Simple parsing questions using PEG.js

Asked 31/8, 2010 at 20:12 Answered 26/1, 2017 at 21:28

I'm trying to wrap my head around PEG by entering simple grammars into the PEG.js playground.

Example 1:

Input: "abcdef1234567ghijklmn8901opqrs"
Desired output: ["abcdef", "1234567", "ghijklmn", "8901", "opqrs"]
Actual output: ["abcdef", ["1234567", ["ghijklmn", ["8901", ["opqrs", ""]]]]]

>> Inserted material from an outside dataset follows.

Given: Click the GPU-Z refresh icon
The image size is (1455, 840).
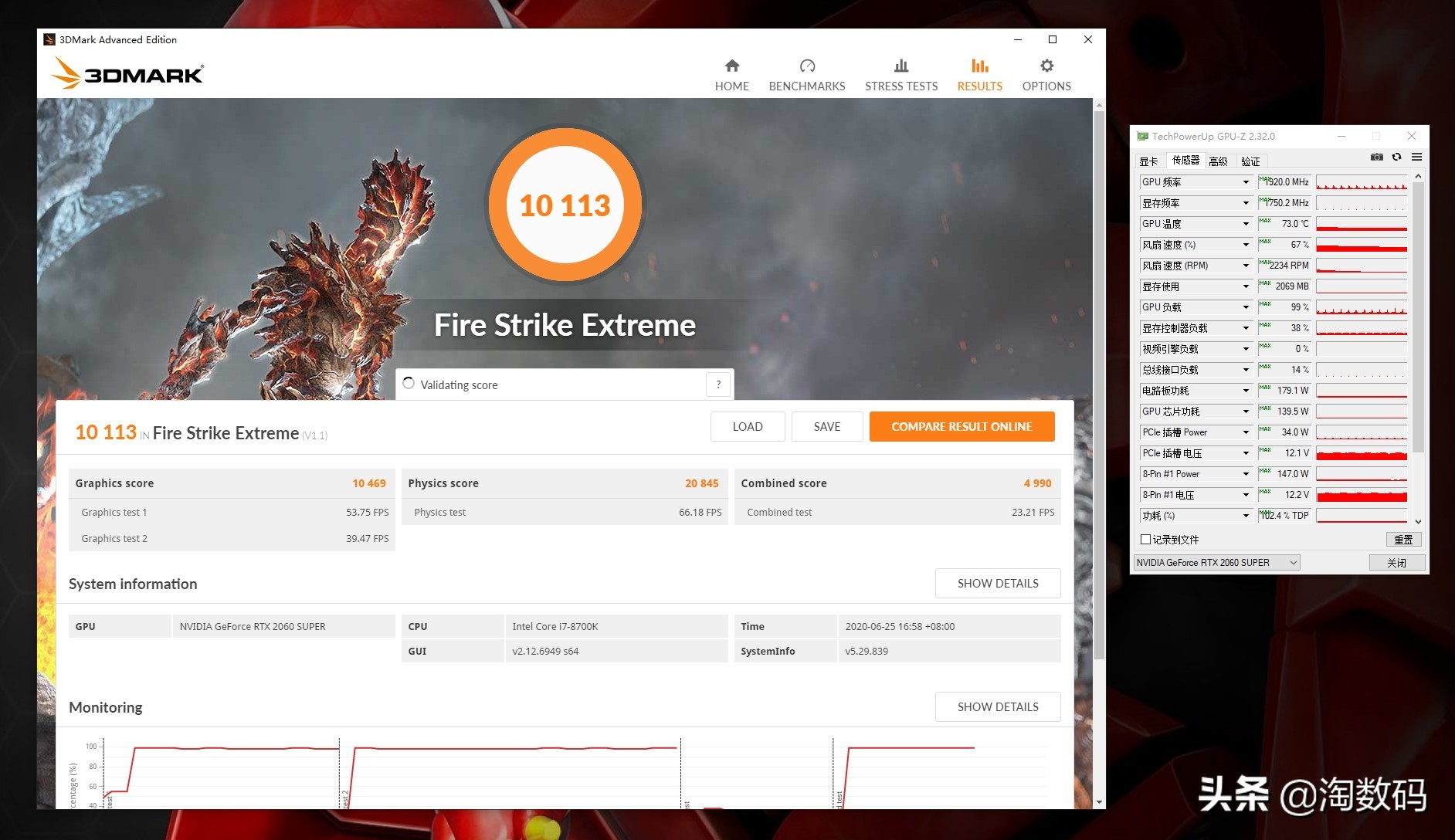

This example pretty much works, but can I get PEG.js to not nest the resulting array to a million levels? I assume the trick is to use concat() instead of join() somewhere, but I can't find the spot.

start
  = Text

Text
  = Numbers Text
  / Characters Text
  / EOF

Numbers
  = numbers: [0-9]+ {return numbers.join("")}

Characters
  = text: [a-z]+ {return text.join("")}

EOF
  = !.

Example 2:

Same problem and code as Example 1, but change the Characters rule to the following, which I expected would produce the same result.

Characters
  = text: (!Numbers .)+ {return text.join("")}

The resulting output is:

[",a,b,c,d,e,f", ["1234567", [",g,h,i,j,k,l,m,n", ["8901", [",o,p,q,r,s", ""]]]]]

Why do I get all these empty matches?

Example 3:

Last question. This doesn't work at all. How can I make it work? And for bonus points, any pointers on efficiency? For example, should I avoid recursion if possible?

I'd also appreciate a link to a good PEG tutorial. I've read (http://www.codeproject.com/KB/recipes/grammar_support_1.aspx), but as you can see I need more help ...

Input: 'abcdefghijklmnop"qrstuvwxyz"abcdefg'
Desired output: ["abcdefghijklmnop", "qrstuvwxyz", "abcdefg"]
Actual output: "abcdefghijklmnop\"qrstuvwxyz\"abcdefg"

start
  = Words

Words
  = Quote
  / Text
  / EOF

Quote
  = quote: ('"' .* '"') Words {return quote.join("")}

Text
  = text: (!Quote . Words) {return text.join("")}

EOF
  = !.

Hawfinch answered 31/8, 2010 at 20:12 Comment(1)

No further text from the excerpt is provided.